*WHAT IS EXPECTED*
Reproduce the material below line for line, without any changes.

*LISTED RECORDS*
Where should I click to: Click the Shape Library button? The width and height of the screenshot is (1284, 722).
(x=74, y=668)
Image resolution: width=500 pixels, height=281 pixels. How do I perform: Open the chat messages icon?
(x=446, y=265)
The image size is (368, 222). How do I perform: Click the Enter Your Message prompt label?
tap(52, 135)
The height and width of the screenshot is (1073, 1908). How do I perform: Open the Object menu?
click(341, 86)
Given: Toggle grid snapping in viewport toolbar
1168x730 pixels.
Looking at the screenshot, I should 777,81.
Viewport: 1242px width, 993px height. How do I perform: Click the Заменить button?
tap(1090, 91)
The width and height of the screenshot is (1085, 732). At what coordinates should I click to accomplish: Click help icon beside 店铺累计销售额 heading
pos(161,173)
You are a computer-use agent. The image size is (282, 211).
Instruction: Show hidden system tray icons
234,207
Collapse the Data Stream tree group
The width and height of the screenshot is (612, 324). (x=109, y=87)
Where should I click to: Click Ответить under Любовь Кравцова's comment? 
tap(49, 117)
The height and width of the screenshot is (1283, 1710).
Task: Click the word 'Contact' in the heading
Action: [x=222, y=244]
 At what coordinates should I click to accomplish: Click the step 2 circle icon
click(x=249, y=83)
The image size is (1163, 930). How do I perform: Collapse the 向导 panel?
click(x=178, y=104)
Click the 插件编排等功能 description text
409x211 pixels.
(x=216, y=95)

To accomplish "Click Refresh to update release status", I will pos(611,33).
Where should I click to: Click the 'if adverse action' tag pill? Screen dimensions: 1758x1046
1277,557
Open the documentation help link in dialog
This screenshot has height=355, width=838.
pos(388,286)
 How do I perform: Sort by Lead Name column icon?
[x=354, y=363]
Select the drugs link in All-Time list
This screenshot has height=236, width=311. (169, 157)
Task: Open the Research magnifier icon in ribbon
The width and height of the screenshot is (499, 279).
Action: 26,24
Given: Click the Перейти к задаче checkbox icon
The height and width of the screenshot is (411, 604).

*RESPONSE FOR THIS EXERCISE*
Where should I click to: Click the Shape Library button? The width and height of the screenshot is (1284, 722).
(x=74, y=668)
Image resolution: width=500 pixels, height=281 pixels. How do I perform: Open the chat messages icon?
(x=446, y=265)
The image size is (368, 222). How do I perform: Click the Enter Your Message prompt label?
tap(52, 135)
The height and width of the screenshot is (1073, 1908). How do I perform: Open the Object menu?
click(341, 86)
Given: Toggle grid snapping in viewport toolbar
1168x730 pixels.
Looking at the screenshot, I should 777,81.
Viewport: 1242px width, 993px height. How do I perform: Click the Заменить button?
tap(1090, 91)
The width and height of the screenshot is (1085, 732). At what coordinates should I click to accomplish: Click help icon beside 店铺累计销售额 heading
pos(161,173)
You are a computer-use agent. The image size is (282, 211).
Instruction: Show hidden system tray icons
234,207
Collapse the Data Stream tree group
The width and height of the screenshot is (612, 324). (x=109, y=87)
Where should I click to: Click Ответить under Любовь Кравцова's comment? 
tap(49, 117)
The height and width of the screenshot is (1283, 1710).
Task: Click the word 'Contact' in the heading
Action: [x=222, y=244]
 At what coordinates should I click to accomplish: Click the step 2 circle icon
click(x=249, y=83)
The image size is (1163, 930). How do I perform: Collapse the 向导 panel?
click(x=178, y=104)
Click the 插件编排等功能 description text
409x211 pixels.
(x=216, y=95)

To accomplish "Click Refresh to update release status", I will pos(611,33).
Where should I click to: Click the 'if adverse action' tag pill? Screen dimensions: 1758x1046
1277,557
Open the documentation help link in dialog
This screenshot has height=355, width=838.
pos(388,286)
 How do I perform: Sort by Lead Name column icon?
[x=354, y=363]
Select the drugs link in All-Time list
This screenshot has height=236, width=311. (169, 157)
Task: Open the Research magnifier icon in ribbon
The width and height of the screenshot is (499, 279).
Action: 26,24
Given: Click the Перейти к задаче checkbox icon
The height and width of the screenshot is (411, 604).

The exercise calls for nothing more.